* Source document *
Re: The school game

Nick Carbone (nickc@MARLBORO.EDU)
Mon, 12 Aug 1996 15:50:00 -0400


To be fair to us, and to students, scoping out teachers and knowing how
to 'play' them is a wonderful skill that in many instances is more useful
in life than the content of a lot the courses the students take. Real
life, if we want to use that term for all the stuff that happens outside
of school, involves maybe even more scoping and strategic considerations
of self-presentation and degrees of guile/subversion/principle/buckling
under/indifference/etc. that a person, or group of folk will employ.

How anyone plays the game(s) depends on how much they care about the
stakes (a redone quiz with an already decent grade being pretty low
stakes in most books) and how much, if they do care, they are willing to
risk.

* Supplied data *
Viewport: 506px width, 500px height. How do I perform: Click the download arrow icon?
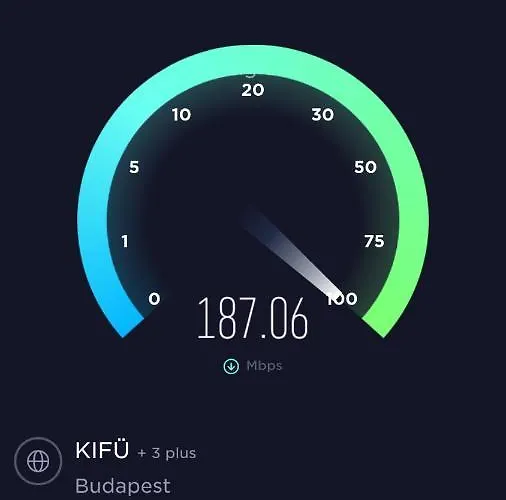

* Aim of the exercise *
Write the next part of the mailing-list post about the school game, starting right after its final sentence.

* The reply *
It's not hard, though it is tedious as hell, to create air-tight
conditions and to insist on rules by ignoring complexities like Mick's
little case (which we've made more obscure, if not more complex, by
discussion). That said, I'm not sure insisting onsome standards and
having some goals necessarily means we're adopting or instilling a group
mediocrity. It just seems that sometimes we set out to measure, and to
teach to the measurement, the wrong things.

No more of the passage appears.